Whatever the case with Genevieve Kelley, it’s a picture you won’t find in the Boston Globe. The writer’s not interested in the dark side of what Kelley did. He’s not interested in the realities of parental alienation and child abduction. He’s not interested in what the police and the court-appointed attorney found out about Kelley ten years ago. He doesn’t want readers to know just why Kelley resorted first to false allegations of abuse and then to abduction to have Mary all to herself. A telephone call or two would have provided much information on those topics, but the writer, Nestor Ramos opted for ignorance.

While he was at it, Ramos could have noticed another little detail. Kelley’s son John is now nine and, as mentioned before, has CF. Kelley is a physician. CF is a serious and usually eventually fatal condition of the lungs. In the past few years, treatment for CF has improved and enabled sufferers to live much more normal lives and importantly, longer ones, than ever before. But CF usually shows up very early, often within the first couple of years of life. But Kelley waited until John was nine to get him the medical help she now says he very much needs. Why’d she wait so long? Apparently because Mary turned 18 this year and is now an adult, so no court can order Kelley to turn her over to Nunes, her custodial parent. Looked at that way, Kelley’s return looks a lot less altruistic; indeed, it looks cold and calculating. From here it looks like she sacrificed her son’s medical care to her selfish desire to keep Mary from her father.
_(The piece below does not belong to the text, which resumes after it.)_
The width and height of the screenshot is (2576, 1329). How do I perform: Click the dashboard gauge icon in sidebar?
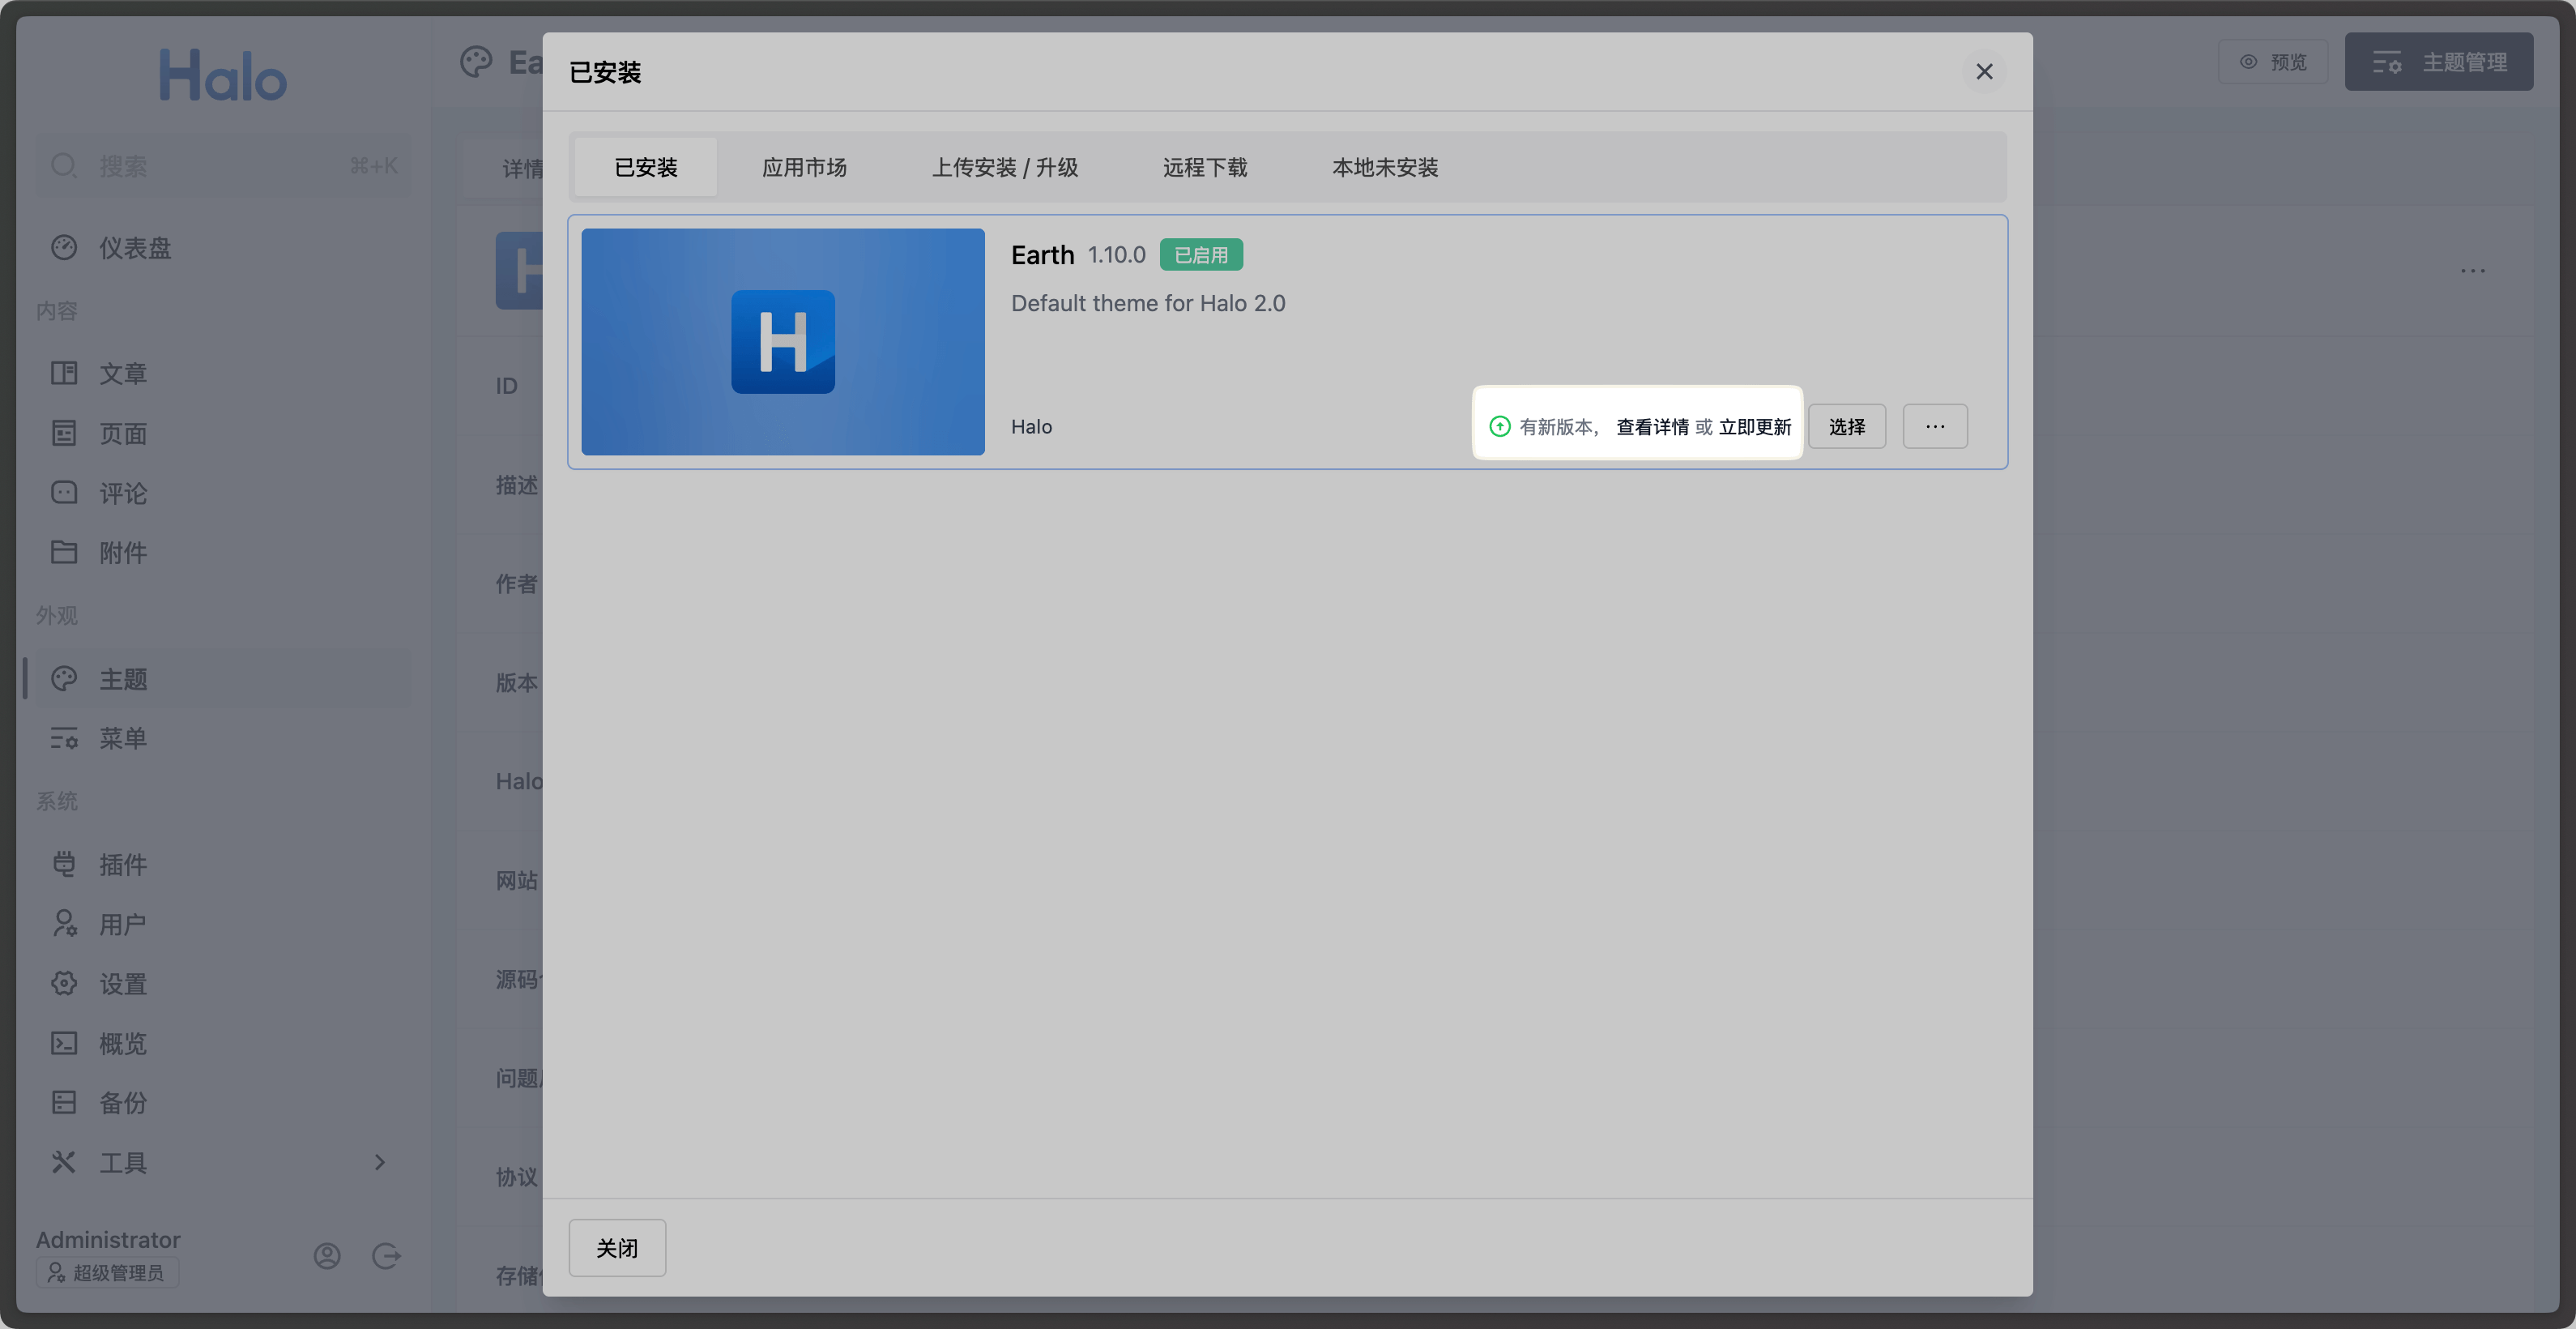64,248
This type of biased reporting does no one any good. Countless mothers, like countless fathers, are fine, loving, effective parents. We should honor them and most people do. But parental alienation and child abduction aren’t the actions of loving parents; they’re the actions of parents who care far less about their children than they do about their own needs. Whether mother or father, we should call them what they are. We should drop the pretense once and for all that, just because most mothers are excellent parents, they all are. We’ll never get to equality with this type of reporting.